By: Amber Corrin
Sailors assigned to Navy Cyber Defense Operations Command monitor, analyze, detect and respond to unauthorized activity within U.S. Navy information systems and computer networks. NCDOC is responsible for around the clock protection of the Navy's computer networks, with more than 700,000 users worldwide. In November, the Navy’s Cyber Mission Force teams reached a key staffing milestone nearly a year ahead of schedule. The next step? Ensuring those teams sustain a high degree of readiness that allows them to deploy anywhere, anytime.
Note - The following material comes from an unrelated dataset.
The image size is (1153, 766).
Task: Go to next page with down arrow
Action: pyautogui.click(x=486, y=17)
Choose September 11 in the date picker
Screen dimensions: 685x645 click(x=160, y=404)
Keeping cyber teams razor-sharp and ready to act means that the teams are either on-mission or in a simulated training environment essentially every day, said Adm. Michael Gilday, the commander of Fleet Cyber/10th Fleet.
“If they’re not on a real-world mission, whether that’s offense or defense, they’re in a simulator training to maintain their skills at the highest level possible,” Gilday told C4ISRNET in an interview. “But that’s what they joined the Navy to do … they want to be active, and so we have plenty of relevant missions for them to go against.”
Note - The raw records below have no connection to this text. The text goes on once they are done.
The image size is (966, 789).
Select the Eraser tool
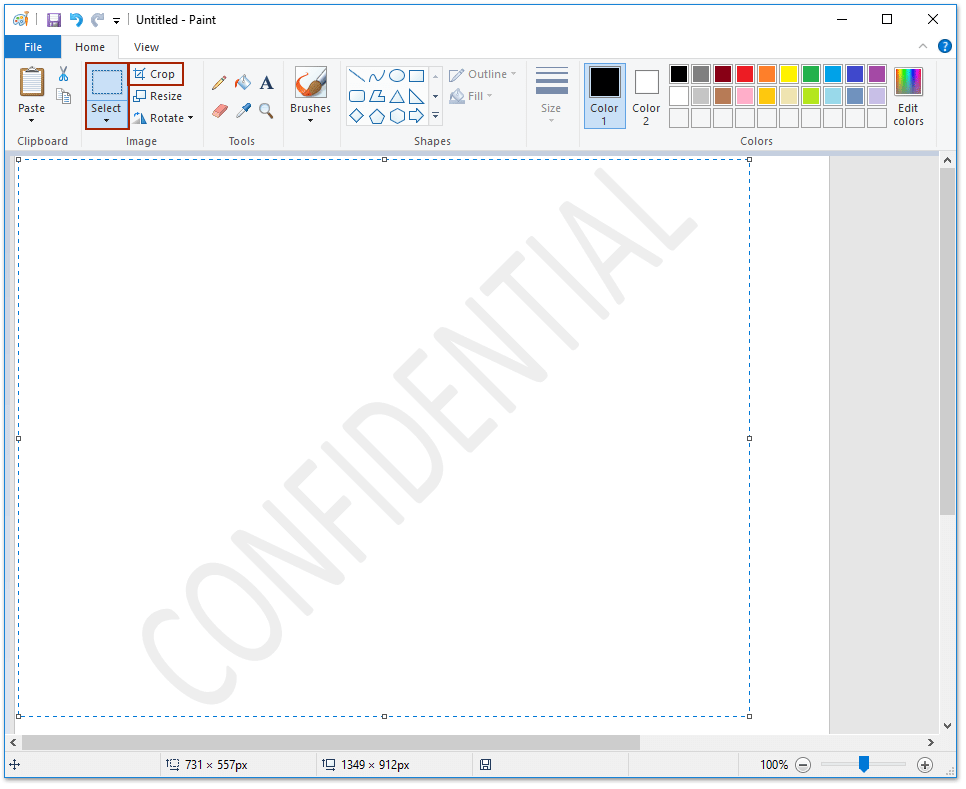(220, 110)
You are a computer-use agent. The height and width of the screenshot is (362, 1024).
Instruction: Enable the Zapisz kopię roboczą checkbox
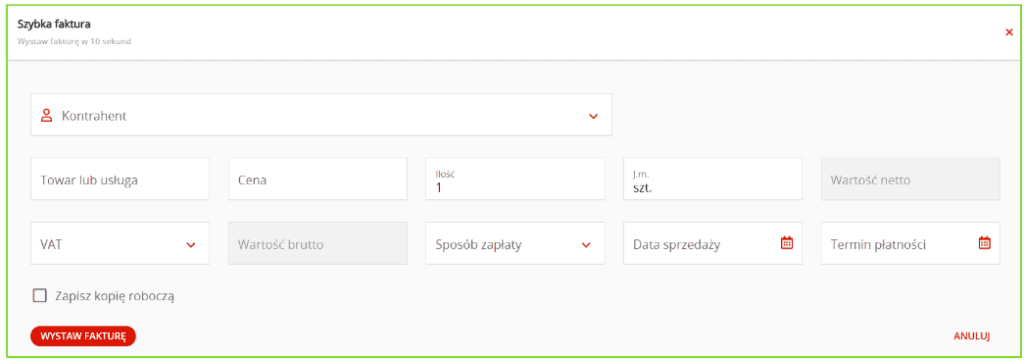(40, 296)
By having sailors engaged and at the ready, the Navy uses virtual training environments in different locations, including Hawaii, Georgia and Texas. The virtual environments enable scenarios like simulated networks and adversaries that help teams better understand that network and develop a plan of attack for containing, conducting operations against and removing the adversary from the network.
“It’s cutting edge technology that leverages gaming technology that gives that a high degree of realism. It gives you the effective speed in terms of how an adversary moves across a network and how, let’s say, a defensive team has to find that adversary, and then contain them, and then eradicate them from the network,” Gilday said.
The Navy also is looking toward the next generation of simulated cyber training – a joint-force initiative currently in development with the Army leading the effort. Gilday said his office is working closely with the Army in developing future requirements, configuration and other details for the persistent cyber training environment.
“It’s taking what we have now and making it even better,” Gilday said. “It’s a one team, one fight approach. The cyber teams are a joint force, and so as an example, under my command, I actually have operational command of both Air Force and Army teams. We’re training to the same standard no matter which service that they’re from.”
The Department of Defense fiscal 2018 budget includes $4 million for the Army for PCTE.
PCTE will provide the “ability to test our tools and our capabilities, but also the sustainment training amongst the team that’s really important for us,” Army Cyber Commander Lt. Gen. Paul Nakasone told reporters at the Association of the U.S. Army annual meeting in October. “We see that as the piece that we have yet to focus on, which really is the collective training piece — when I say collective training, that’s the training of a squad, mission element, a team — that is so critical for us.”